Poetry, symbol and ritual are essential parts of the celebration of Catholic faith. If our gatherings involved just words and ideas they would become tedious and boring, a kind of committee meeting—and this happens sometimes when liturgies get overloaded with explanations and commentaries on what is going on. A good symbol needs little commentary. Where a lot of explaining is required, the symbol is a weak one.
Poetry, symbol and ritual are parts of human culture everywhere. These are ways in which human beings communicate with each other, celebrate and share life together, express their convictions and values, mark the fact of belonging to one another. Go to Old Trafford or White Hart Lane on a Saturday and you will see a powerful human gathering involving poetry, symbol and ritual. Part of the delicacy of God’s love is that God adapted himself to our needs, revealing the mystery of his life in ways that would reach us. The Welsh poet David Jones speaks of this by saying that our Lord ‘placed himself in the order of signs’, not for his own sake but for ours, since these are the ways in which we share meaning, hope, conviction and life.
The history of Israel is a series of events and words. The exodus from Egypt, entry into the promised land, exile to Babylon, return to Palestine ... all these great events are moments in the story of God’s relationship with Israel. The significance of each moment is interpreted by teachers and prophets. The life shared between God and God’s people is celebrated and renewed in the rituals and liturgies which recall those events and make their power effective again. When a Jewish family gathers to celebrate the Passover it is not just to recall a historical moment but to experience anew its meaning and power for believers today.
Christians have made their own this Jewish understanding of rituals which re-enact great historical events. For Christians the great event now is of course the life, death and resurrection of Jesus Christ. The meaning and power of ‘the mysteries of Christ’ are not only recalled but are made present for us in the rituals of the Church, especially in the great central liturgies which we call the sacraments. Sacraments are signs or symbols, ‘outward signs of inward grace’ in the classical definition going back to Saint Augustine. But the sacraments are not just ‘things’—the consecrated bread and wine, the blessed water, the hallowed oil. It is better to think in terms of ‘sacramental liturgies’, the events of baptism, confirmation, the Mass, anointing, marriage and so on. Each of these involves words, ideas, symbols, silences, gestures, songs, physical elements, an agreed order in which things happen when the people of God come together.
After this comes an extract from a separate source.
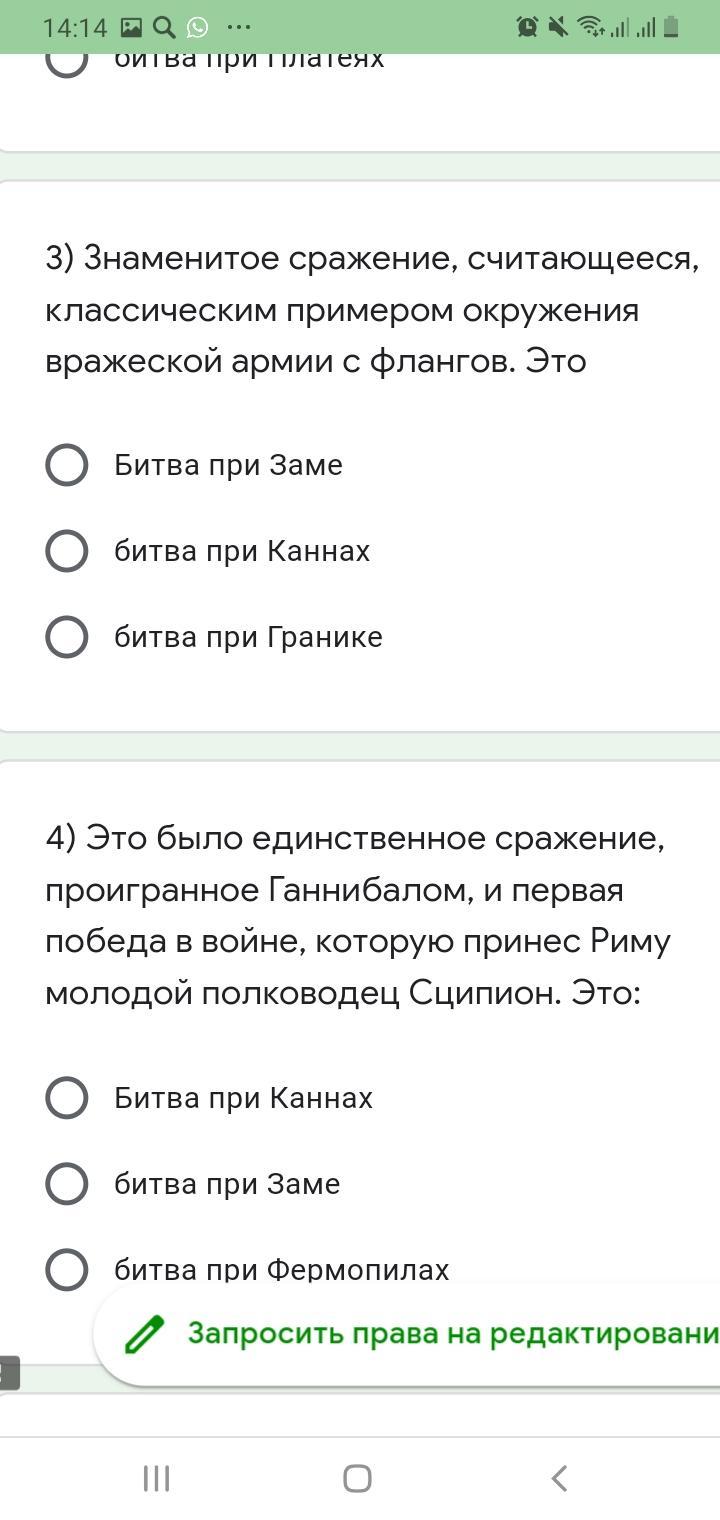This screenshot has width=720, height=1520.
Task: Select 'битва при Заме' radio in question 4
Action: (67, 1184)
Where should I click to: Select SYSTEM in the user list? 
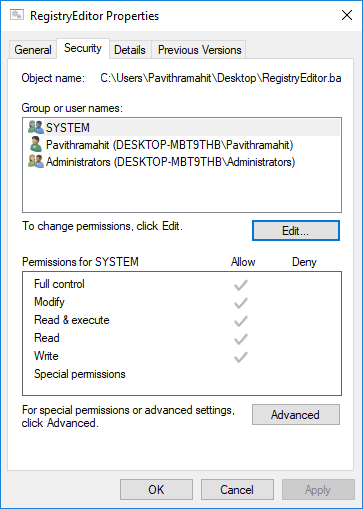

When David Jones spoke of our Lord ‘placing himself in the order of signs’ he took it to mean a further emptying of himself by the Son of God. Not only did he become human like us, not only did he accept death on the cross, but he put himself, his life and teaching, at our disposal. He placed himself in our hands. It may seem scandalous that we should think this way but it is true that he has handed himself over completely to the disciples making us the ministers of his teaching and life.
This is all ‘for us and for our salvation’. Thomas Aquinas says that the sacraments of the Church mark the most significant moments and relationships in our spiritual lives in a way that parallels the moments and relationships of our physical lives. Just as we are brought to birth, grow to maturity and are daily nourished in order to live physically, so we are baptised, confirmed and fed with the Eucharist in order to live spiritually. Just as we take remedies against illness and the threat of death, so the sacraments of penance and anointing restore us to health and strengthen us for dying. Just as there is marriage and government in any human community, so there are the sacraments of marriage and holy orders to structure the life of the Church.
There is a sense, of course, in which Christ remains hidden in the sacraments, ‘beneath’ or ‘within’ the signs. For the moment this is how he is available to us, this is where we encounter him. But in the kingdom of heaven it will not be so. When we are face to face with Him, enabled to see him as He really is, there will then be no need for sacraments. For now, though, God’s kindness and wisdom have established this ‘order of signs’, simple and ordinary symbolic rituals, through which we are in touch with God and God with us.